The fiery backlash against the White House Correspondents' Association dinner held on Saturday night continues, with one hot take after another about whether the annual fête has become an anachronism (it has) and whether comedian Michelle Wolf went too far with her jokes (she did not).
And yet, what should have been the main takeaway of the whole affair was a line that Wolf saved for the kicker, appropriately. "Flint still doesn't have clean water," she said. But instead of focusing on Flint, Mich., media Twitter accounts were brimming with angst about Wolf's brand of humor. The hyperbole is particularly disingenuous when it comes from conservatives who have consistently tolerated a vulgar, bullying president. But tough love from a comedian whose job was to speak truth to power, and get some laughs in the process? An outrage.

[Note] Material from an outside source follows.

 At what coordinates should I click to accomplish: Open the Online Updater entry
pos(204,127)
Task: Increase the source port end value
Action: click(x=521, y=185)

The Wolf kerfuffle shows the high degree of attention-deficit disorder in the media, something that has become extreme in an era of nano-punditry that spews forth in torrents in response to President Trump's latest policy reversal or Twitter tantrum. Yet it has been four years since the water crisis began in Flint, where residents were drinking tap water contaminated by lead and other bacteria after city officials switched the water supply in order to save money. A year after the switch, a study revealed that Flint water was 19 times more corrosive than Detroit water; another report found that the number of Flint children with unsafe lead levels in their blood nearly doubled. The toxic water has been linked to 12 deaths. Many lawsuits were filed against city and state officials; a class-action lawsuit, for instance, claimed that some local officials knew they were exposing Flint residents, who are primarily black, to toxic water. Eventually, some government officials faced criminal charges, but the crisis is not over.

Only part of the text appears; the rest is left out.